I also love the way that Android apps are integrated with ChromeOS. You get apps that can be fully resized, either into a tablet form or a phone form. Some apps even let you resize them into a windowed mode. This reminds me of what’s been done with Android apps in Windows 11, but it’s great to see that this works natively in Chrome OS without extra downloads. Things like Xbox Cloud Gaming and Subway Surfers all run very well on my Chromebook, with Cloud Gaming feeling the same as it would on Windows.
That’s because, on Windows, you need to install the Amazon App Store, and you don’t have access to the Google Play Store. ChromeOS definitely does Android better for this reason. It even plays nice with Android phones, too. My Pixel 6 Pro’s open Chrome tabs, photos, and LTE network were available for sharing on my Chromebook via Phone Hub. It reminds me a lot of Phone Link on Windows 11.
Other great things I noticed about my Chromebook come down to battery life, speed when booting up and installing updates, and the overall simplicity of settings and using printers. My power-hungry Surface Laptop Studio barely pushes four hours of battery life, but my Chromebook got me through a full day of work. Booting up my Chromebook, meanwhile, is almost instant, but on a Windows device, I have to wait near 30 seconds at some points.
Of course, this is an apples-to-apples comparison across every device in these two operating systems, but averaged out, Chromebooks have always excelled in efficiency and battery life — and that remains true today.
App compatibility has always been a struggle with ChromeOS, especially if you’re familiar with a traditional operating system like Windows 11. The biggest hiccup I ran into was around Microsoft Office apps, which are a part of my daily workflow. For some reason, ChromeOS won’t let me download the Android versions of Microsoft Office apps. Instead, I am redirected to use the PWA versions.
This is probably a Microsoft thing, and not Google’s fault. Still, I couldn’t help but be frustrated by the limitation. I feel as though using my Galaxy Chromebook as an Android tablet would be easier if I could just use Android versions of Office. It’s a shame, as the PWAs for Office aren’t available for offline use.
Some other smaller things that annoyed me include the lack of the date and time and a calendar in the system tray, not having a Caps Lock key, and the new launcher that’s based on the left side of the screen. I very much liked the old interface better, as it just makes sense for a touchscreen Chromebook. The smaller Start Menu-like hub in ChromeOS Canary doesn’t seem quite as efficient.

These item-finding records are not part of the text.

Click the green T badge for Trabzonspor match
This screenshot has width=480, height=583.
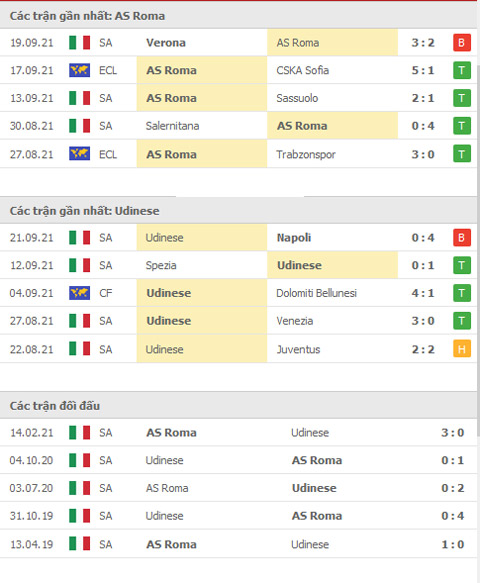point(462,154)
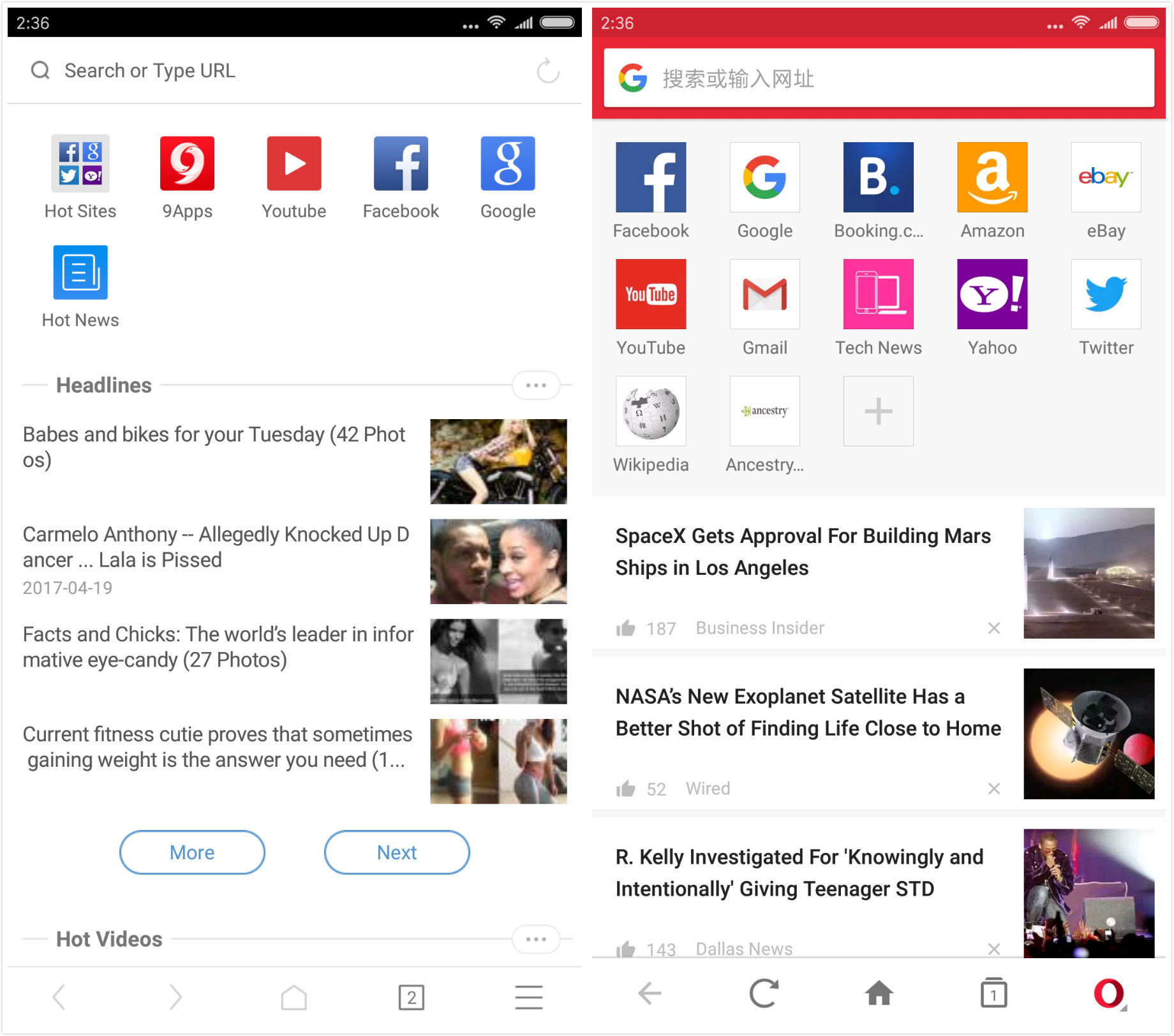This screenshot has width=1174, height=1036.
Task: Dismiss the NASA Exoplanet Satellite article
Action: click(x=993, y=789)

And one more thing that sucks? The Files manager. I’ve complained about what the Windows File Explorer looks like, but the ChromeOS File Manager is even worse. It doesn’t fully integrate with OneDrive, for example, and file previews are terrible circular icons. There’s not even a “Documents” folder, and everything is saved to Downloads by default. I really hope this changes in the future.
Alright, so now it’s time for the ugly parts of switching to a Chromebook for a week. There’s one big, bad thing that held me back, and it is the lack of a true video editor.
Now, I did try to use Clipchamp as a video editor for ChromeOS, but this is a largely web-based interface, and it wasn’t as efficient as a dedicated editor on Windows like Wondershare Filmora. Encoding times were slow, and a lot of things like cutting out audio weren’t efficient for me. I actually had to go back to Windows for editing my weekly podcast.
All hope is not lost though. Google did confirm that it is working to bring the LumaFusion video editor to ChromeOS. So, in a few more months, video editing might be possible on high-end Chromebooks.
That’s not a surprise. ChromeOS has grown so far beyond its early days, and even with the issues I’ve experienced, I’m more confident than ever that Google is going to continue to hone the ChromeOS experience into something truly great. As much as I enjoyed returning to the comfort and familiarity of Windows 11, I can’t say I didn’t wonder at times if I might someday convince myself to commit to ChromeOS for the long haul. Maybe someday.